** BEGIN Selected text **

Finding the X closest values to Y in an array?

Hello DevForum! Hopefully you all are having a good day.

In a table that is has unsorted number values, how would I find the X closest values to the number Y? An example case would be something like…

{5,1,3,2,4}, Results : 3, Start at Number : 4 
-- {5,3,4}, The initial starting number can be found in the solution

The resulting array doesn’t need to be sorted. I’m looking at binary searching but the initial array would need to be sorted.

Anything helps, thanks!

Loop through the array until you find the LEAST difference from the number.

local numbers = {1,3,9,0,4}
local goal = 5 --4 is closest to 5, now let's figure it out
local closest
local lastDifference = 99999999--Start very high so any number can beat it at first
for i,v in pairs(numbers) do
    --Loop through array
    local distance = math.abs(goal-v) --Distance away
    if distance<lastDifference then
        closest = v --Note, i is the location in the array, v is the value
        lastDifference = distance
    end
end
print(closest)
3 Likes

Thanks for the quick reply! I was looking for something that would return multiple values though.
In your example, if I were to get the 3 closest values, the desired result would be…

{1,3,4} or {3,4,9} (depending on if the code touched the 9 or the 1 first)

I would calculate for each index the difference to the desired value. Then, sort the table so the indexes with the smallest differences are at the start and then fetch the desired number of values. Here’s an example:

local Values = {1, 34, 8, 5, 3, 13, 21, 2}

local closestTo = 9 -- number you want to be close to
local fetchCount = 3 -- how many numbers to return

-- replace number with a pair of the number and the difference to the desired number
for i = 1, #Values do
	Values[i] = {Values[i], math.abs(closestTo - Values[i])}
end

-- sort the table of Values so that the indexes at the start have the smallest differences
table.sort(
	Values,
	function(a, b)
		return a[2] < b[2]
	end
)

-- print the first 'fetchCount' numbers
for i = 1, fetchCount do
	print(Values[i][1])

** END Selected text **
** BEGIN Listed entries **

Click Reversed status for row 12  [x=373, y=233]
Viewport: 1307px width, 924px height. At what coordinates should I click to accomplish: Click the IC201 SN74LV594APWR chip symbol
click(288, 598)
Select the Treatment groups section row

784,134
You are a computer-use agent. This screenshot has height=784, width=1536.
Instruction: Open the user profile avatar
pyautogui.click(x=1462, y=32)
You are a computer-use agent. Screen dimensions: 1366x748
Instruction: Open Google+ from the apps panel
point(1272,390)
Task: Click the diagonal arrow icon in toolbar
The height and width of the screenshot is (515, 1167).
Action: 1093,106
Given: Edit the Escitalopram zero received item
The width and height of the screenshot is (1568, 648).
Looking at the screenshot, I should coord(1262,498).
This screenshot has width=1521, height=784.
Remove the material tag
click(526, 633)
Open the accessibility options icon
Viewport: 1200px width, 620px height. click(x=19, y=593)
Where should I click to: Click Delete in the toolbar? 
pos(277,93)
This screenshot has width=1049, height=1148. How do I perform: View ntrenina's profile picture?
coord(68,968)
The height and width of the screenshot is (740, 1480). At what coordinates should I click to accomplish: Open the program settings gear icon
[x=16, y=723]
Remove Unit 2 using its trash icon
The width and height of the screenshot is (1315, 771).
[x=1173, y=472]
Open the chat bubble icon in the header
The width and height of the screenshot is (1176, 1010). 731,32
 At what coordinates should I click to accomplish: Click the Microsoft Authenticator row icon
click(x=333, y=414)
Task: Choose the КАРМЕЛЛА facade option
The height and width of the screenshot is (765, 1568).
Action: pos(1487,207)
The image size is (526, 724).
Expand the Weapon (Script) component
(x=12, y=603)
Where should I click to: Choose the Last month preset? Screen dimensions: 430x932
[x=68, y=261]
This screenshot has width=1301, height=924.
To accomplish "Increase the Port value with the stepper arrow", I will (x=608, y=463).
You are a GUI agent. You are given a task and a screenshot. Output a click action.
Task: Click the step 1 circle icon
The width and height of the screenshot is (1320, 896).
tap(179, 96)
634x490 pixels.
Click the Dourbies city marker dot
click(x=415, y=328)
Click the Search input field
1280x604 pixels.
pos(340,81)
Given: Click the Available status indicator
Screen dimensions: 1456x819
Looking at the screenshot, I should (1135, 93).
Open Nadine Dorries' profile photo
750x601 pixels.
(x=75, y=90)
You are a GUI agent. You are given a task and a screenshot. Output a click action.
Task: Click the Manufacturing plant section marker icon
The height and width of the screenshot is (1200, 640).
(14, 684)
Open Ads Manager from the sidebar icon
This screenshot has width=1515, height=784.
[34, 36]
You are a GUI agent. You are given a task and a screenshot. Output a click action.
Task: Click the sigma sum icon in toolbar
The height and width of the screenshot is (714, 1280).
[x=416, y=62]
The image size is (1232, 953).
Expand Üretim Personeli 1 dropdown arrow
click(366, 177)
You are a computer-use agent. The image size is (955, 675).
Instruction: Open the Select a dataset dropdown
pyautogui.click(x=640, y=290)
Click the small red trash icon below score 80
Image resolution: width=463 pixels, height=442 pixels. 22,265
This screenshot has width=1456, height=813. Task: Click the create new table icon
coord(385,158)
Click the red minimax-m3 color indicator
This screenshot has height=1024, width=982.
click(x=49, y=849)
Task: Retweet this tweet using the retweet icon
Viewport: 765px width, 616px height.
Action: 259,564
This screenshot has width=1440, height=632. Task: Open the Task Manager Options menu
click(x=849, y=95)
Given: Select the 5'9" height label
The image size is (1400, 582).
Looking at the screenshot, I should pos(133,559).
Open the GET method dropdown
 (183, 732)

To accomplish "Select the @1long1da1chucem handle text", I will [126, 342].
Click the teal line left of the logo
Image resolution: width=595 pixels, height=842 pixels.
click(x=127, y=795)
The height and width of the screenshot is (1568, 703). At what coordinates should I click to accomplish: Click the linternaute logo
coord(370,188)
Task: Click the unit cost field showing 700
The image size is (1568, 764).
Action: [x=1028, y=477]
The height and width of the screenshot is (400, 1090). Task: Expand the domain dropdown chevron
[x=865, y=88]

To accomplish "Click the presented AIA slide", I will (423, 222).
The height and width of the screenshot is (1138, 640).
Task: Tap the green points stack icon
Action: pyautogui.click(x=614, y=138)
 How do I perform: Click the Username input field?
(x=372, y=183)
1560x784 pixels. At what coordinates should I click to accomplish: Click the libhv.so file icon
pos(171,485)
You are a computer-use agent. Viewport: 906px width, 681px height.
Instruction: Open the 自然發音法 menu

** END Listed entries **

**Instruction A**
In the forum thread about finding the closest values, what drawback of binary searching does the original poster mention?
**Instruction B**
Reproduce the forum thread from "In your example, if" up to and including "the 1 first)".

**Complete output A**
The initial array would need to be sorted.

**Complete output B**
In your example, if I were to get the 3 closest values, the desired result would be…

{1,3,4} or {3,4,9} (depending on if the code touched the 9 or the 1 first)